Chapter 43
Pius XII - Part 2
It is not
without significance that a majority of the dictators of the era were
raised in the Roman Catholic faith. Among these were Francisco Franco
(Spain), Adolf Hitler (Germany), Benito Mussolini (Italy), Ante Pavelic
(Croatia), Marshal Henri Pétain (Vichy France) and Monsignor Josef Tiso
(Slovakia).
Pacelli’s future course has been documented in
numerous books, some vilifying him and others making strenuous efforts
to place the most favorable interpretation upon his apparently
inexcusable silence and his actions, so often judged contrary to
justice. It is not our purpose to do more than present the facts in
summary and to place Pius XII’s pontificate in the context of the
healing of the deadly wound.
The fountainhead and stronghold of the Nazi
movement in Germany was Bavaria in south Germany, Roman Catholic
Germany, not Protestant north Germany. German Roman Catholics joined
the Nazi Party en masse and enthusiastically supported the
Hitler regime. Over half of Hitler’s troops were Roman Catholics. At
the height of his power in 1942, Hitler ruled over the largest Roman
Catholic population in the world. They were accustomed to
authoritarian government in their religious lives, which made them
unquestioning and enthusiastic supporters of authoritarian civil
governments as well. (Stephen J. Tonsor, "The View from London
Bridge," New Individualist Review, September 1965, p. 671,
quoted in John Robbins, Ecclesiastical Megalomania, The Trinity
Foundation)
Ideas about the corporate state, as developed in
the encyclical Quadragesimo Anno, were having their effect on
Germany too and at a critical moment weakened the democratic substance
of the Centre party. One German Catholic who was particularly
influenced by these ideas was Franz ("Fritz") von Papen, who became
chancellor on June 1, 1932. His authoritarian views contributed to the
breakup of the Weimar Republic, and it was his support that enabled
Hitler to take over as chancellor on 30 January 1933. (Von Aretin,
The Papacy and the Modern World, p. 206, quoted in John Robbins,
Ecclesiastical Megalomania, p. 164)
Whether Pacelli aided Hitler’s rise to power in 1933
and even encouraged his ruthless policies will be debated endlessly.

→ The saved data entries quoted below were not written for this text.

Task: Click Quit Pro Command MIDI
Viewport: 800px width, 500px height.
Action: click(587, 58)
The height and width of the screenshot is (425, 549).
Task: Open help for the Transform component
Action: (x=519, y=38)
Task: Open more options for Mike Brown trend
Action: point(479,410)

What is fact is that in Archbishop Pacelli’s eagerness to sign a
Concordat with Germany, as he had already done with Bavaria (1920),
Prussia (1929) and Baden (1932), he crushed the Catholic Centre Party, a
powerful anti-Nazi force, using the disbanding of that party as a
bargaining point with Hitler, in order to achieve his aims. Still filled
with a sense of achievement over his principal role in codifying the
canon law, Pacelli, now since 1930 Cardinal Secretary of State, felt
comfortable with an authoritarian church in league with an authoritarian
state.
On July 20, 1933, the Roman Church-State signed a
treaty with Hitler guaranteeing the loyalty of the German Roman
Catholics to the Hitler regime. One of the Roman Catholic bishops in
Germany, Berning, published a book stressing the link between Roman
Catholicism and German patriotism and sent a copy to Hitler "as a
token of my devotion." German Monsignor Hartz praised Hitler for
having saved Germany from "the poison of Liberalism [and] the pest of
Communism." The Roman Church-State military bishop endorsed the Nazi
goal of Lebensraum. It was no wonder, then, that the Roman
Catholic publicist Franz Taeschner praised "the Führer, gifted with
genius," and declared that he had "been sent by providence in order to
achieve the fulfillment of Catholic social ideas."
Tonsor wrote:
[I]n accommodating to National Socialism through
the Concordat of July 1933, the [Roman] Church put its stamp of
approval upon a criminal regime and opened the way for recognition of
that regime within Germany and abroad. The cooperation of the [Roman]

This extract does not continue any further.